INSTRUCTIONS FOR THE TASK – Which lines of the entries contain the word "Health"? Please list them.

RECORDS FOR THE EXERCISE –
* * * * * * *

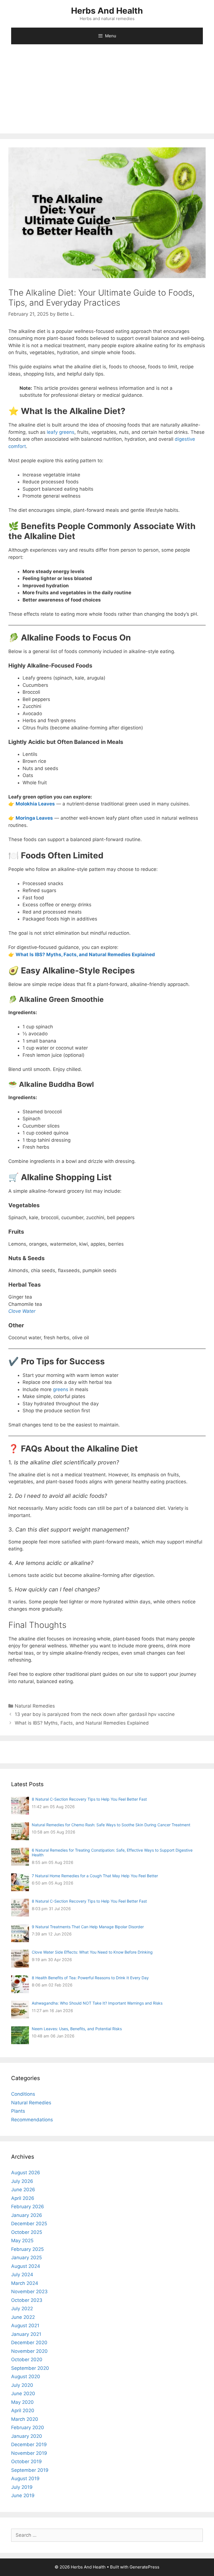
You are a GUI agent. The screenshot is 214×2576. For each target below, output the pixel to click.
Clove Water (21, 1311)
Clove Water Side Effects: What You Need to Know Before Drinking (92, 1952)
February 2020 (27, 2427)
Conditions (23, 2094)
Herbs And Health (107, 11)
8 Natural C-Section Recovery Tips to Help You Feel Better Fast (89, 1799)
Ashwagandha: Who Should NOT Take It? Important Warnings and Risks (97, 2003)
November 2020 (29, 2351)
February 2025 (27, 2249)
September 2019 (29, 2470)
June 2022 (23, 2317)
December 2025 (29, 2223)
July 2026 (22, 2181)
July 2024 (22, 2274)
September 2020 (30, 2368)
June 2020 (23, 2393)
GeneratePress (144, 2567)
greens (60, 1389)
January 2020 (26, 2436)
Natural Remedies (35, 1706)
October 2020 (26, 2359)
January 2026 (26, 2215)
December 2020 (29, 2342)
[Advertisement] (107, 92)
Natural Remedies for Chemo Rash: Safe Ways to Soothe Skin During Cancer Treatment (111, 1824)
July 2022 (22, 2308)
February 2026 (27, 2206)
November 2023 (29, 2291)
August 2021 (25, 2325)
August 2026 (25, 2172)
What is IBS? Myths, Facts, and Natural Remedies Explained (82, 1723)
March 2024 (24, 2283)
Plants (18, 2111)
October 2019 (26, 2461)
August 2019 (25, 2478)
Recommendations (32, 2119)
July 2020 (22, 2385)
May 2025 (22, 2240)
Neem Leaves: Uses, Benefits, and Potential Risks (77, 2028)
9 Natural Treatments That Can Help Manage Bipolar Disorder (88, 1926)
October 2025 (26, 2232)
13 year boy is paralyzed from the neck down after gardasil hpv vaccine (95, 1714)
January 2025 (26, 2257)
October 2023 (26, 2300)
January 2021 (26, 2334)
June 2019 (23, 2495)
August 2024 (25, 2266)
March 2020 (24, 2419)
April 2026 (22, 2198)
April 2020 (22, 2410)
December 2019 (29, 2444)
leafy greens (60, 432)
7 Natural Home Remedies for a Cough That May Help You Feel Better (95, 1875)
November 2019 (29, 2453)
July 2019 (22, 2487)
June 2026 (23, 2189)
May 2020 (22, 2402)
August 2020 (25, 2376)
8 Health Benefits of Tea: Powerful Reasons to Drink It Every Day (90, 1977)
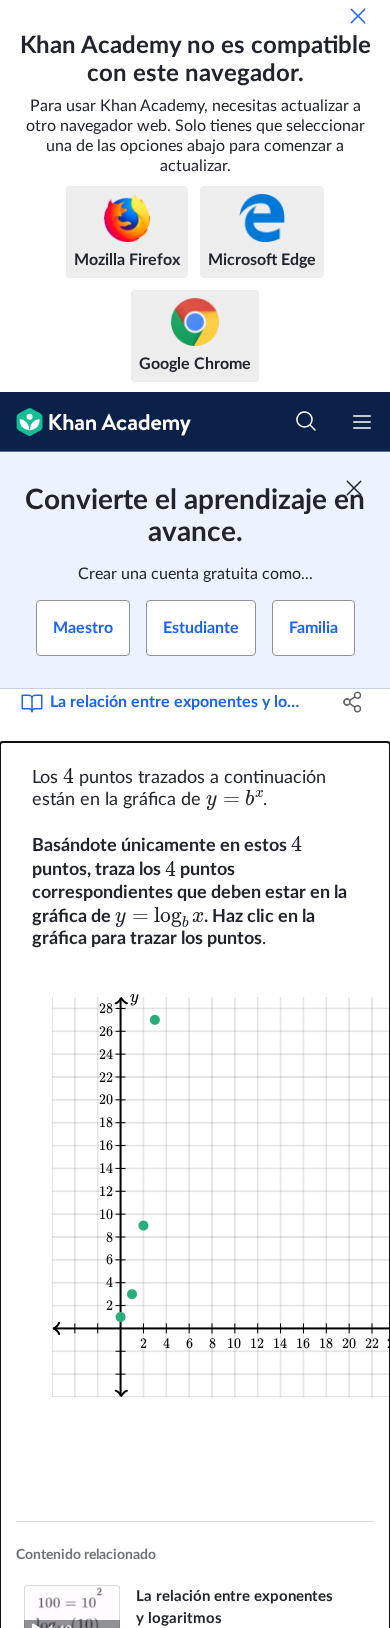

* * * * * * *

EXPECTED ANSWER –
Herbs And Health (107, 11)
8 Health Benefits of Tea: Powerful Reasons to Drink It Every Day (90, 1977)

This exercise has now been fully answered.